Pellegrino Atrusi

Pellegrino Atrusi

ritratto_pellegrinoPellegrino Artusi : l’homme aux trois vies.

Pellegrino Artusi a vécu au moins trois vies. La première, c’est celle d’un villageois, fils de petits commerçants, seul garçon entouré de six sœurs, élève d’école primaire puis apprenti à Livourne. Après l’épisode de brigandage de 1851, la famille Artusi déménage à Florence où elle rachète un commerce de tissus, fait des opérations commerciales avec la Romagne, où sont élevés les vers à soie, et vit dans une tranquille prospérité. De la pauvre Romagne à la Toscane, en passant par les cols des Apennins, Pellegrino Artusi entre ainsi dans sa seconde vie, une vie où l’on parle l’italien, où l’on mange comme il faut et où l’on commence à se sentir italien. La troisième vie de Pellegrino Artusi débute alors qu’il est célibataire, dans un appartement des nouveaux quartiers de Florence, 25 Piazza d’Azeglio, lorsque s’étant retiré des affaires, il décide d’approfondir sa culture. Lire, apprendre par cœur, étudier, prendre des notes et écrire. Son ambition d’homme de lettres lui fait publier à ses frais la Vita di Ugo Foscolo et les Osservazioni in appendice a trenta lettere di Giuseppe Giusti. En 1891, à soixante-dix ans, coup de génie ou folie sénile, il publie à ses frais et à mille exemplaires le livre de recettes La scienza in cucina e l’arte di mangiar bene. Dans son Almanach hygiénique populaire, Mantegazza en écrit beaucoup de bien, tandis que son ami l’éditeur Bemporad en favorise la distribution. En 1895, une réédition de mille exemplaires et cent nouvelles recettes viennent confirmer le succès du livre.

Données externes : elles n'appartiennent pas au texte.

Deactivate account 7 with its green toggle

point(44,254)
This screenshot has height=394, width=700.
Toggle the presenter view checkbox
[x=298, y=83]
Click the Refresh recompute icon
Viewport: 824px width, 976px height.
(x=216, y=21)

Puis, après 1897, les tirages augmentent et les intervalles qui les séparent diminuent jusqu’en 1911, année de la mort de Pellegrino Artusi et de la quinzième édition. À partir de cette date, le volume La scienza in cucina e l’arte di mangiar bene continue à être réimprimé au rythme de 10 000 exemplaires par an. Toutefois, un an avant la mort d’Artusi, le livre était déjà un classique à même de rivaliser avec les grands volumes de la littérature italienne.